■ Exercise aim: Pull out each line below that contains the word "Select", and copy every one of them in full.

■ Entries shown:
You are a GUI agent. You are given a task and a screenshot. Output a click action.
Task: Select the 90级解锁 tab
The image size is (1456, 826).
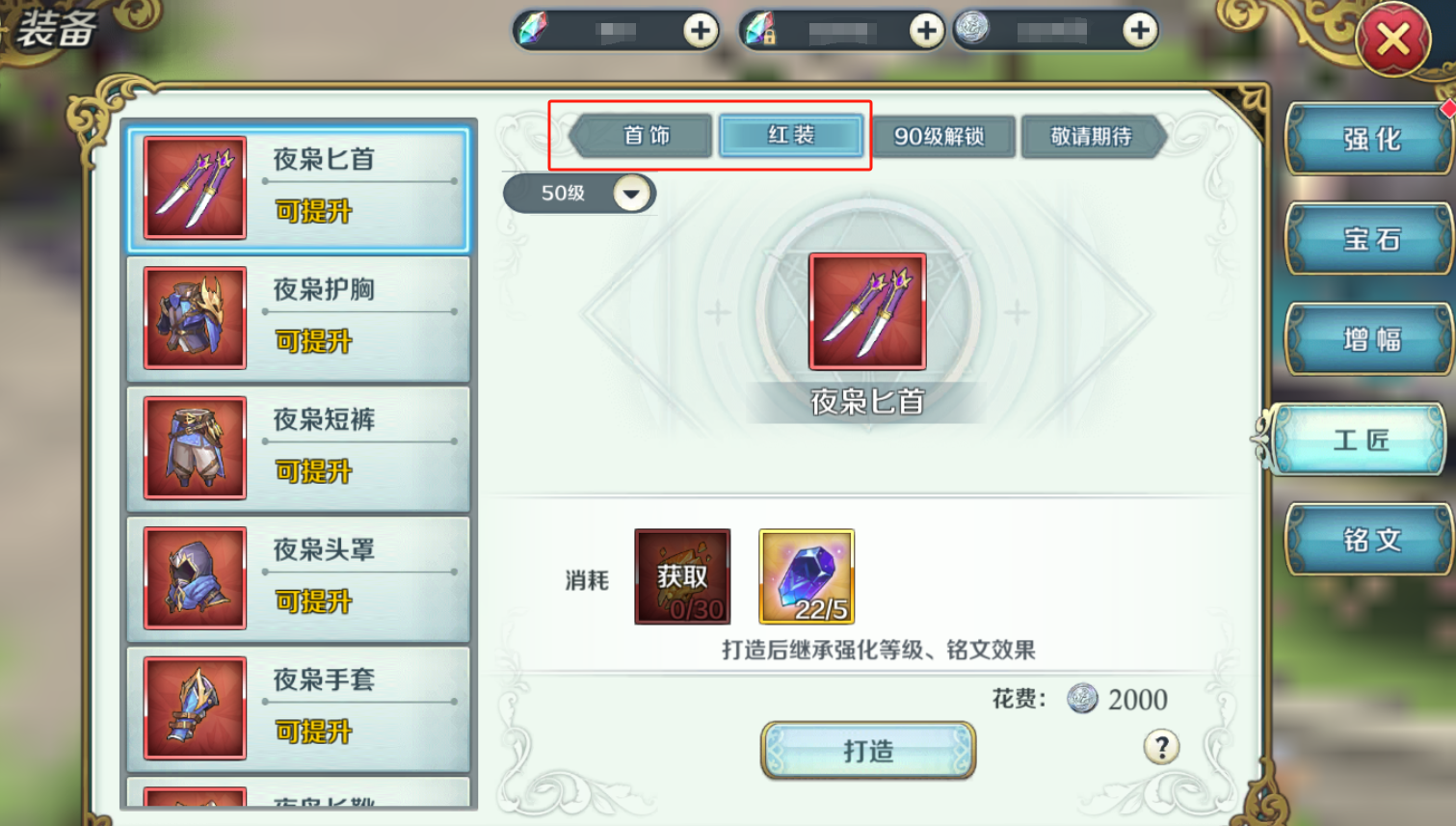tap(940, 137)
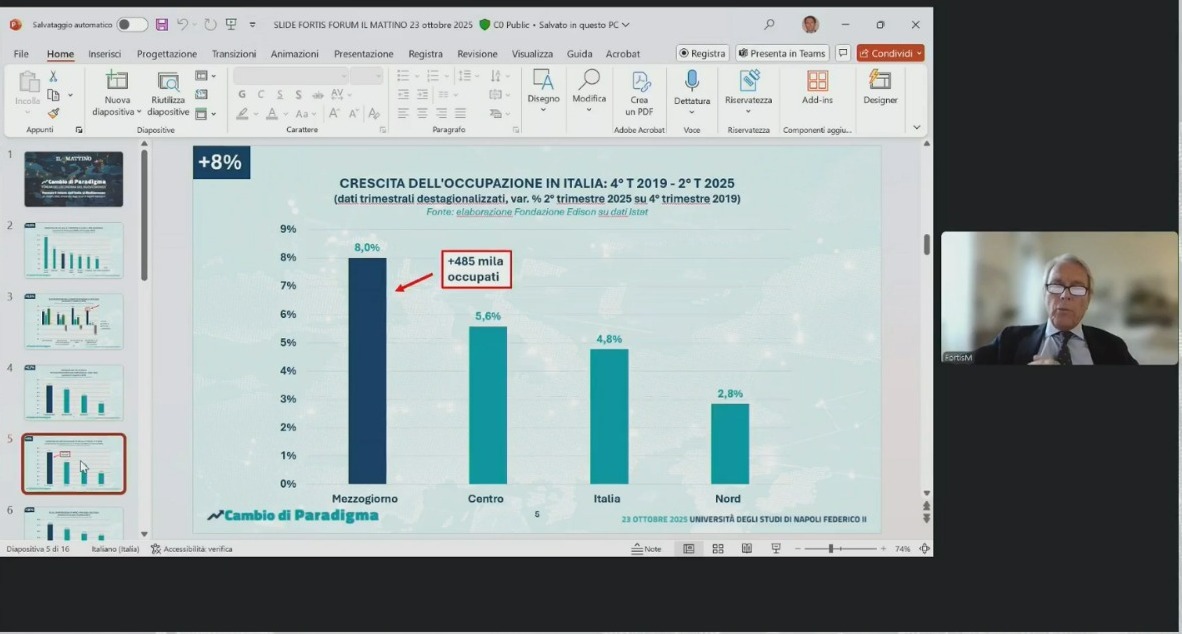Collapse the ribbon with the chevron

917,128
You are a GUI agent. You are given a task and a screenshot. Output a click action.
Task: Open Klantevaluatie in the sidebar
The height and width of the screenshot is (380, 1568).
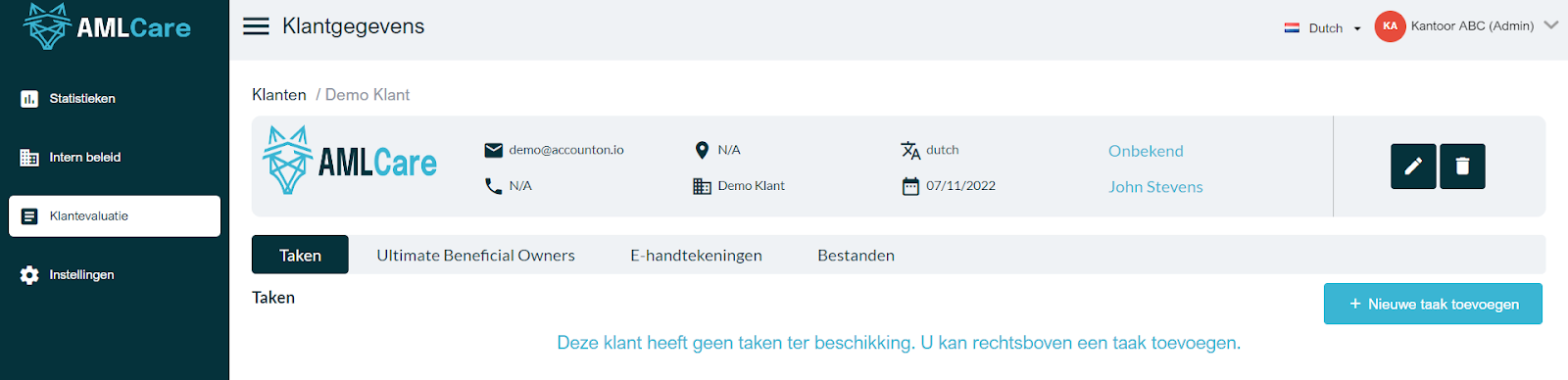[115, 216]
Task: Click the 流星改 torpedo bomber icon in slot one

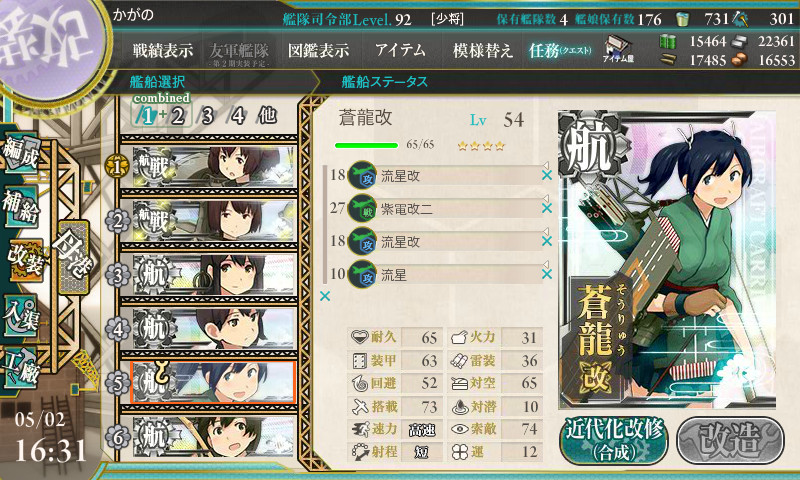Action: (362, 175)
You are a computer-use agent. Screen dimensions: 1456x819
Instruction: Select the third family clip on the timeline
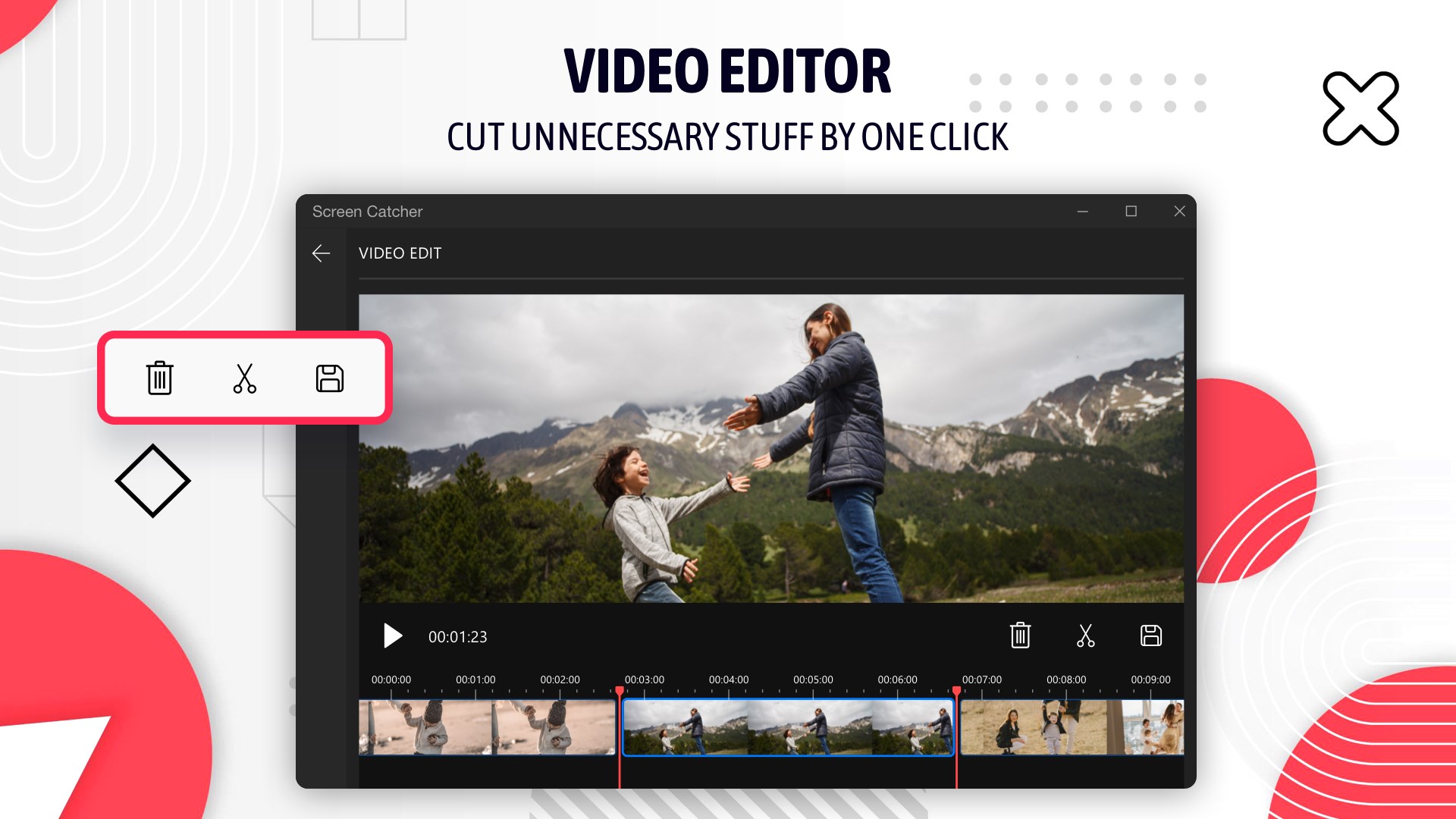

■ Problem solution:
Task: Select the 90级解锁 tab
Instruction: Select the third family clip on the timeline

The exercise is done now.